The first stop was still on the tarmac near Pocone. Then it was descending (down to 100 m) and drive over a slightly raised sand road/dyke. In total there are 114 bridge to cross (Jamaliah was so bored she decided to count bridges). The 20 or so from Km 0 of the transpantaneira road are new (high concrete bridges) while the rest ranged from moderately old to very questionably wobbly and a few still under construction. At one of them the water level in the swamp had risen so much that the bypass was flooded. Fortunately there is a ‘pull it yourself’ barge on which we negotiated the camper and pulled ourselves across.

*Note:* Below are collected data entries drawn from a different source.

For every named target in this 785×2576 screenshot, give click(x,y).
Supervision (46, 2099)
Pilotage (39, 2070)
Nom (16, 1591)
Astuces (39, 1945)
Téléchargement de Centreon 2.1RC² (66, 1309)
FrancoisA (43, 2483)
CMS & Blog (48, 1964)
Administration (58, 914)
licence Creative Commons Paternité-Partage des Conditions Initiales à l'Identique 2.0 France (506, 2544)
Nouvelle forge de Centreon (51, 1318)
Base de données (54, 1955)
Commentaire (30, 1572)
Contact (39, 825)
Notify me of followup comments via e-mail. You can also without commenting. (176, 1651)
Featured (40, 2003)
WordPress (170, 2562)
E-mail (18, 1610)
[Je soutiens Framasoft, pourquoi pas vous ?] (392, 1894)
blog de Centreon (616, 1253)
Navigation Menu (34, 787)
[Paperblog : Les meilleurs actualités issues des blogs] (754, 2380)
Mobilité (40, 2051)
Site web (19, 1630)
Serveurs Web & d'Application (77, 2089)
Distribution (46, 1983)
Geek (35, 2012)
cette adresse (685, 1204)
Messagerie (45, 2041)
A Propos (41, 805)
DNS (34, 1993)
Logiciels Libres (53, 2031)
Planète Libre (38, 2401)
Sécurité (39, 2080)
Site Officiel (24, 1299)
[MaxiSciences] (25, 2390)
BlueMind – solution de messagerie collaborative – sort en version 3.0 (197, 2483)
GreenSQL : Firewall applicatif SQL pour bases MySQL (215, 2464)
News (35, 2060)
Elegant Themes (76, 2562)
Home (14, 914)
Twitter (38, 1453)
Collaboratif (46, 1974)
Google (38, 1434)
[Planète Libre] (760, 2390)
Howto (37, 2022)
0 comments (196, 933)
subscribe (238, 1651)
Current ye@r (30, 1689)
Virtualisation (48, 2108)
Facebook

It is actually the wrong time to visit the Pantanal. Normally everything is already flooded at this time of year and all campsites and lodges are closed. Fortunately we managed to find a open campsite along the river at the end of the road in Porto Jofre. They are obviously also in the process of packing up but still allowed us to camp and use the facilities. The next day we took a boat tour up river and through the swamps searching for the elusive Jaguar. As said it was the wrong time of year to spot the animals. We did see lots of birds and a few caiman and capybaras. All in all not really worth the long detour (290 km round trip). At the campsite and on the boat tour we were plagued by swarms of mosquitoes. I assume they are less in the dry winter season.We are camping again at the same Gas station as on our way to Porto Jofre.
Tomorrow begins the long journey up North towards Cusco, Peru (3500 km).